Description of the task >>
Quote, exactly, the line holding "You are a GUI" and all lines after it to the end of the records below. Exclude pictures.

(Records excerpted from a collection)
==================================================

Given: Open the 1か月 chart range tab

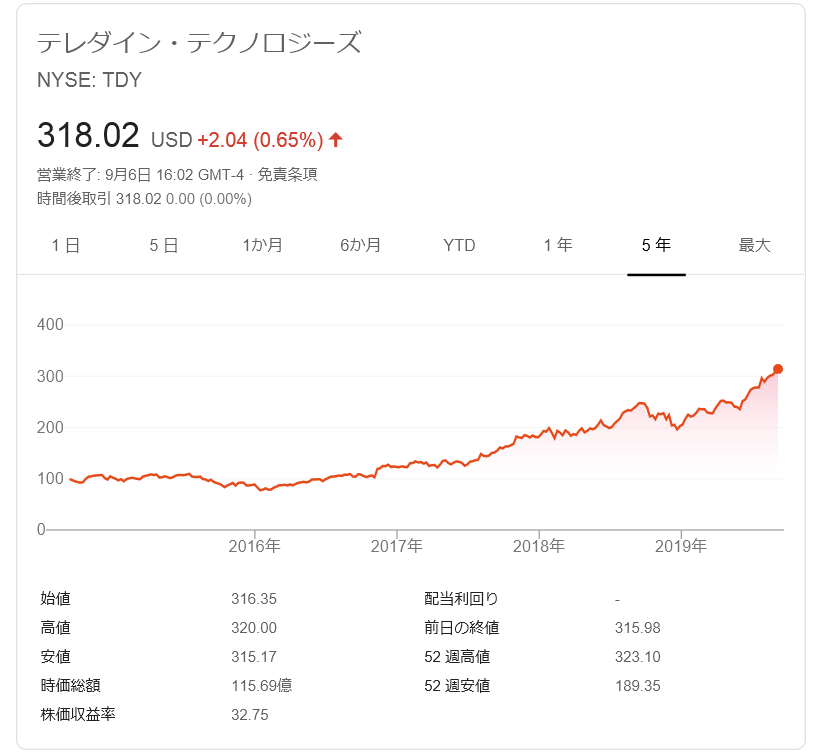Looking at the screenshot, I should tap(262, 246).
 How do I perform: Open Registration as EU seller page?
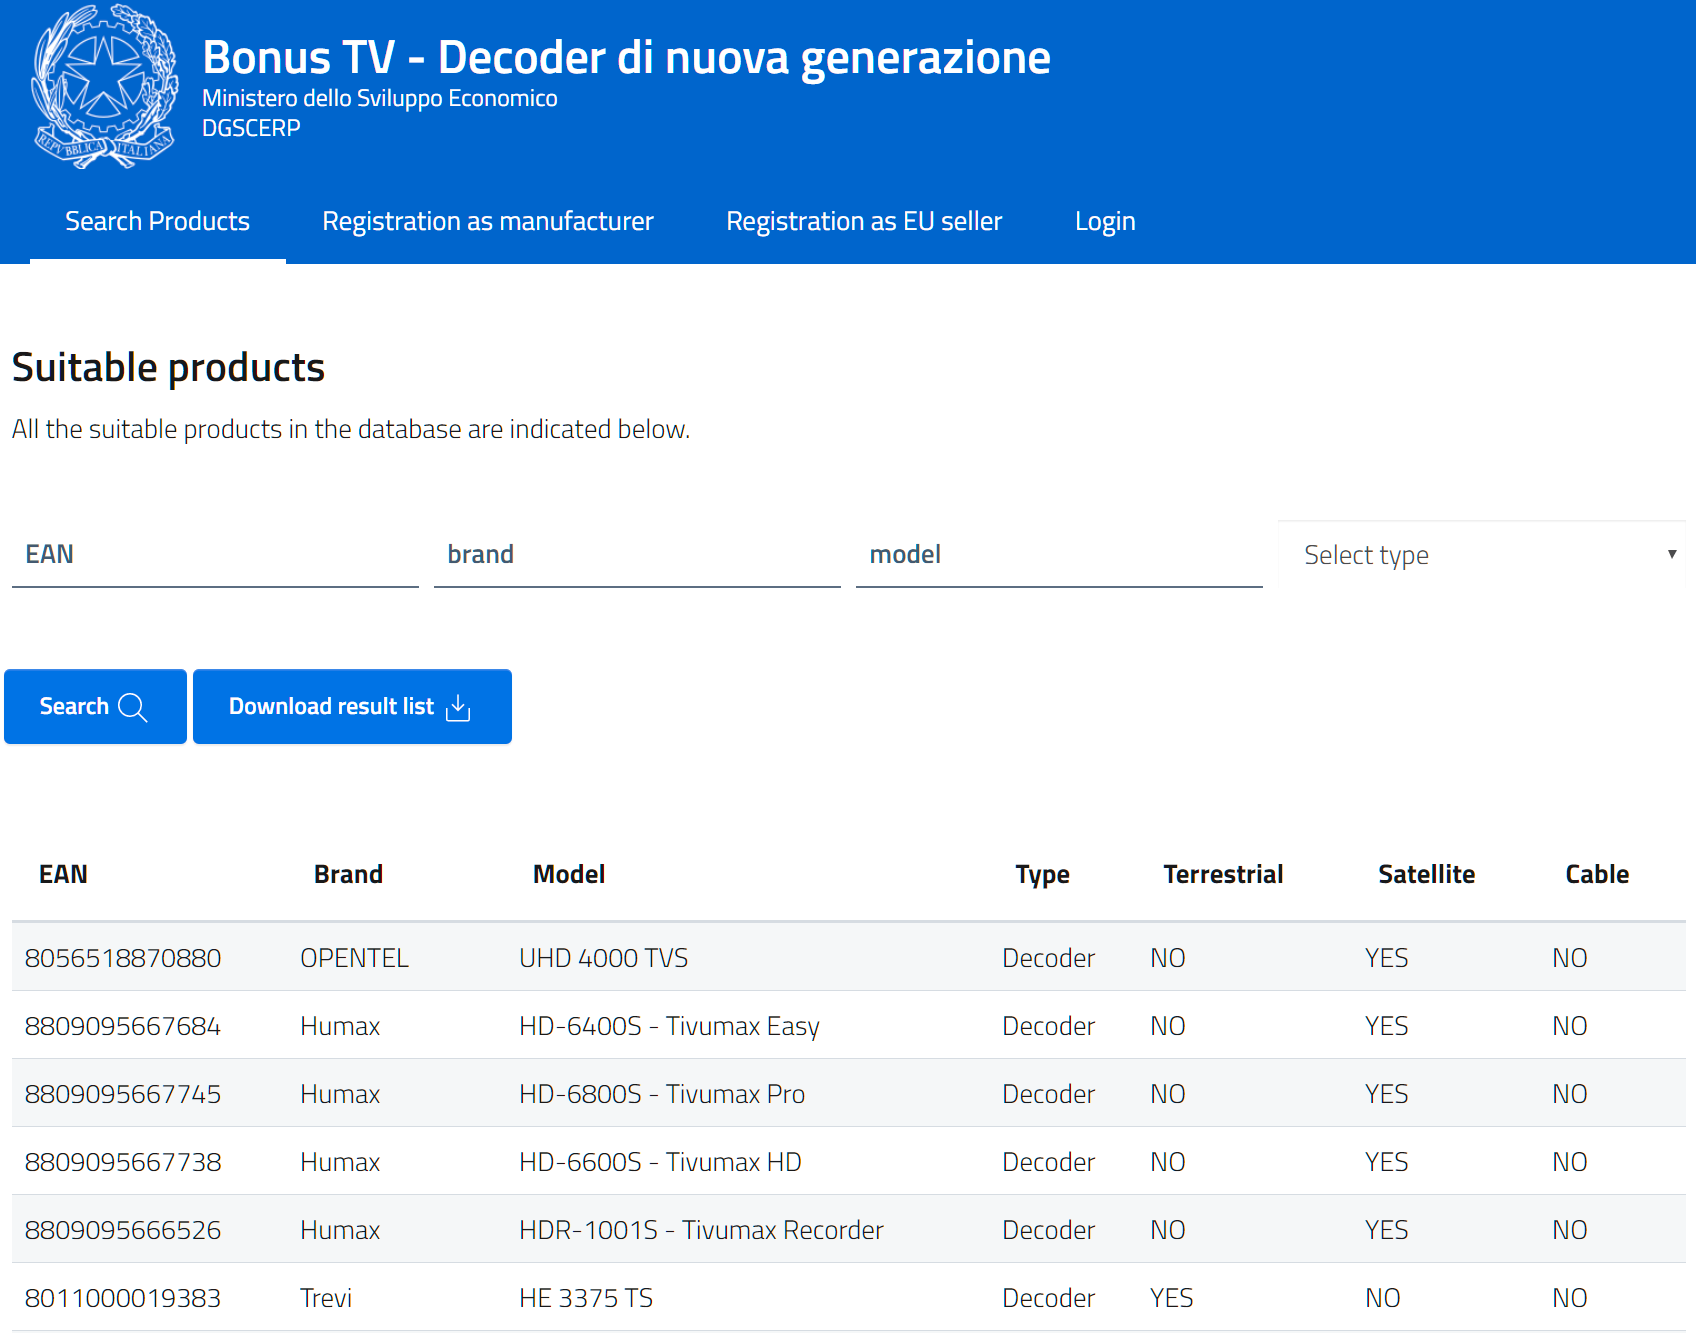[x=863, y=221]
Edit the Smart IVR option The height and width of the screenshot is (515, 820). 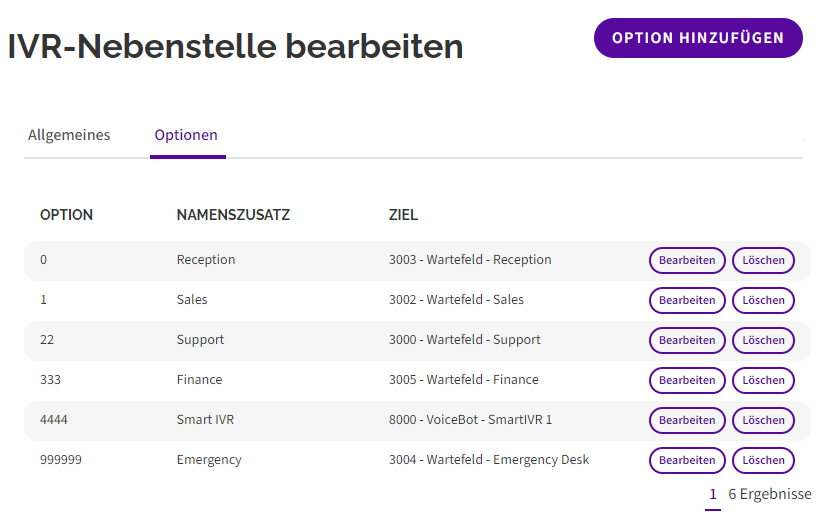(687, 420)
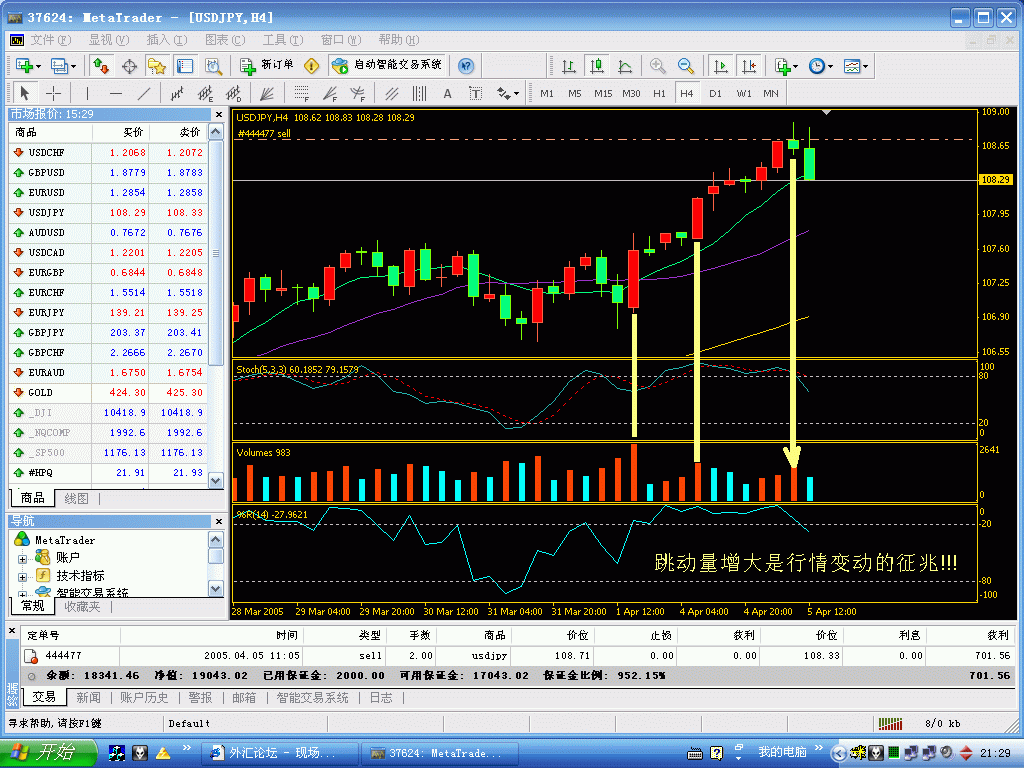Switch chart to candlestick mode
This screenshot has height=768, width=1024.
597,66
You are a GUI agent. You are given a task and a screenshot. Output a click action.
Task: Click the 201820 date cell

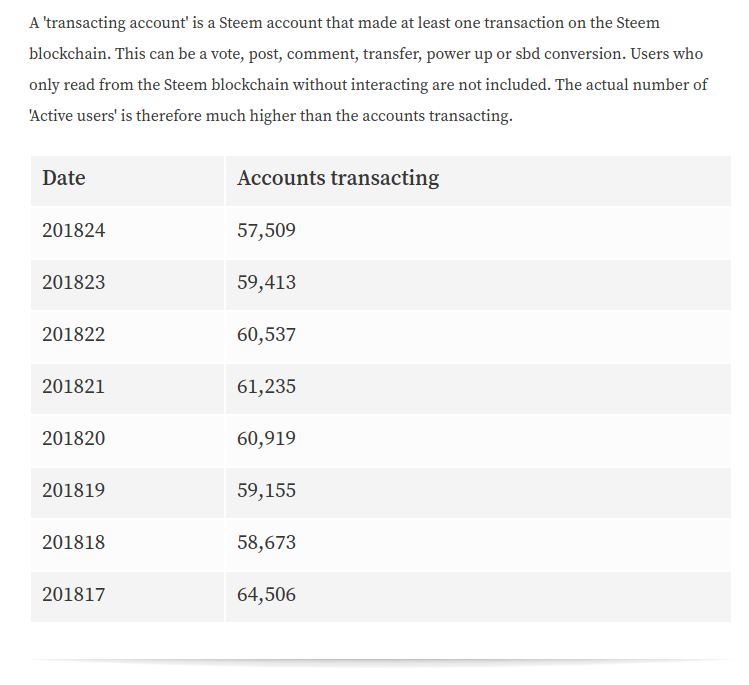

==================================================

Task solution >>
You are a GUI agent. You are given a task and a screenshot. Output a click action.
Task: Click the 201820 date cell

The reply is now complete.